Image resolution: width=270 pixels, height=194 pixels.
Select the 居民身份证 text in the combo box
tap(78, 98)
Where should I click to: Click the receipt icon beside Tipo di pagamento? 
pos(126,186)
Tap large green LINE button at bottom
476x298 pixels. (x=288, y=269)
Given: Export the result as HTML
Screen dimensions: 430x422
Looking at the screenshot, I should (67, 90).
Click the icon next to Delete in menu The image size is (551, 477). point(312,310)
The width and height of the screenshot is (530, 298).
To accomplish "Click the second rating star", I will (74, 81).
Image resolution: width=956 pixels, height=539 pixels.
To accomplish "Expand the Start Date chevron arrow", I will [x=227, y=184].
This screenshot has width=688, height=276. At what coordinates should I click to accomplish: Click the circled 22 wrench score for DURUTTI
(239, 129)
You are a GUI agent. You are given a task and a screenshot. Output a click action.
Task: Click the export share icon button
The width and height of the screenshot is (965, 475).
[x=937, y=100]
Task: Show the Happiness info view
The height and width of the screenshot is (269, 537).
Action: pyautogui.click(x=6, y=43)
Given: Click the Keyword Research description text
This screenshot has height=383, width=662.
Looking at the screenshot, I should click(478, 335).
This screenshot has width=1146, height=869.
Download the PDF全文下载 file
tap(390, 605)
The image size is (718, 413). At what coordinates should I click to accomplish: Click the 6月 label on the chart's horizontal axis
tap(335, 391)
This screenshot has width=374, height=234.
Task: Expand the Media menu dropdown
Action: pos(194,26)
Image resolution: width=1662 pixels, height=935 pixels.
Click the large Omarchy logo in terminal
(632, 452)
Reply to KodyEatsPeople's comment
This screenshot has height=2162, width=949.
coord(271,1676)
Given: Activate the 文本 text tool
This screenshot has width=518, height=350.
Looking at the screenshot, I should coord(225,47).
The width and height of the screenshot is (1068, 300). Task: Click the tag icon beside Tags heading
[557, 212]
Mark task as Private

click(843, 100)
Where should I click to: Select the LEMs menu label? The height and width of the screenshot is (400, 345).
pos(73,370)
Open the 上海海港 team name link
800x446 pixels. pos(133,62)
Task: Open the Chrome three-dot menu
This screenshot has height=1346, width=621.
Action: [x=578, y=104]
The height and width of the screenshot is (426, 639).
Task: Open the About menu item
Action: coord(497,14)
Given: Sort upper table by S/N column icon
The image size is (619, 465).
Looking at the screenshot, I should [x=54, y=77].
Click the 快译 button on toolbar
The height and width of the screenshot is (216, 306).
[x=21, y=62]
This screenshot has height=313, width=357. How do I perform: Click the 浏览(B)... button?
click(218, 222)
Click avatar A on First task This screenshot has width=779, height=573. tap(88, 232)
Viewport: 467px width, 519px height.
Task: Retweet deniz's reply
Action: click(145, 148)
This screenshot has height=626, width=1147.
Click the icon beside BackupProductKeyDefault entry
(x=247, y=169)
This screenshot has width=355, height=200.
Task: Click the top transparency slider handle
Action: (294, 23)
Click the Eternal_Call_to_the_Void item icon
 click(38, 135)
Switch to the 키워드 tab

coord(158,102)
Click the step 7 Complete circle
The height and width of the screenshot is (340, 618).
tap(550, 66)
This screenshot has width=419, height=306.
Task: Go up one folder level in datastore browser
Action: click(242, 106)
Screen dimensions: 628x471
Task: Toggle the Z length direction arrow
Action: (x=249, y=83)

EXERCISE GOAL —
In full and without change, transcribe the data above.

FINAL ANSWER —
Image resolution: width=270 pixels, height=194 pixels.
Select the 居民身份证 text in the combo box
tap(78, 98)
Where should I click to: Click the receipt icon beside Tipo di pagamento? 
pos(126,186)
Tap large green LINE button at bottom
476x298 pixels. (x=288, y=269)
Given: Export the result as HTML
Screen dimensions: 430x422
Looking at the screenshot, I should (67, 90).
Click the icon next to Delete in menu The image size is (551, 477). point(312,310)
The width and height of the screenshot is (530, 298).
To accomplish "Click the second rating star", I will (74, 81).
Image resolution: width=956 pixels, height=539 pixels.
To accomplish "Expand the Start Date chevron arrow", I will [x=227, y=184].
This screenshot has width=688, height=276. At what coordinates should I click to accomplish: Click the circled 22 wrench score for DURUTTI
(239, 129)
You are a GUI agent. You are given a task and a screenshot. Output a click action.
Task: Click the export share icon button
The width and height of the screenshot is (965, 475).
[x=937, y=100]
Task: Show the Happiness info view
The height and width of the screenshot is (269, 537).
Action: pyautogui.click(x=6, y=43)
Given: Click the Keyword Research description text
This screenshot has height=383, width=662.
Looking at the screenshot, I should click(478, 335).
This screenshot has width=1146, height=869.
Download the PDF全文下载 file
tap(390, 605)
The image size is (718, 413). At what coordinates should I click to accomplish: Click the 6月 label on the chart's horizontal axis
tap(335, 391)
This screenshot has width=374, height=234.
Task: Expand the Media menu dropdown
Action: pos(194,26)
Image resolution: width=1662 pixels, height=935 pixels.
Click the large Omarchy logo in terminal
(632, 452)
Reply to KodyEatsPeople's comment
This screenshot has height=2162, width=949.
coord(271,1676)
Given: Activate the 文本 text tool
This screenshot has width=518, height=350.
Looking at the screenshot, I should coord(225,47).
The width and height of the screenshot is (1068, 300). Task: Click the tag icon beside Tags heading
[557, 212]
Mark task as Private

click(843, 100)
Where should I click to: Select the LEMs menu label? The height and width of the screenshot is (400, 345).
pos(73,370)
Open the 上海海港 team name link
800x446 pixels. pos(133,62)
Task: Open the Chrome three-dot menu
This screenshot has height=1346, width=621.
Action: [x=578, y=104]
The height and width of the screenshot is (426, 639).
Task: Open the About menu item
Action: coord(497,14)
Given: Sort upper table by S/N column icon
The image size is (619, 465).
Looking at the screenshot, I should [x=54, y=77].
Click the 快译 button on toolbar
The height and width of the screenshot is (216, 306).
[x=21, y=62]
This screenshot has height=313, width=357. How do I perform: Click the 浏览(B)... button?
click(218, 222)
Click avatar A on First task This screenshot has width=779, height=573. tap(88, 232)
Viewport: 467px width, 519px height.
Task: Retweet deniz's reply
Action: click(145, 148)
This screenshot has height=626, width=1147.
Click the icon beside BackupProductKeyDefault entry
(x=247, y=169)
This screenshot has width=355, height=200.
Task: Click the top transparency slider handle
Action: (294, 23)
Click the Eternal_Call_to_the_Void item icon
 click(38, 135)
Switch to the 키워드 tab

coord(158,102)
Click the step 7 Complete circle
The height and width of the screenshot is (340, 618).
tap(550, 66)
This screenshot has width=419, height=306.
Task: Go up one folder level in datastore browser
Action: click(242, 106)
Screen dimensions: 628x471
Task: Toggle the Z length direction arrow
Action: (x=249, y=83)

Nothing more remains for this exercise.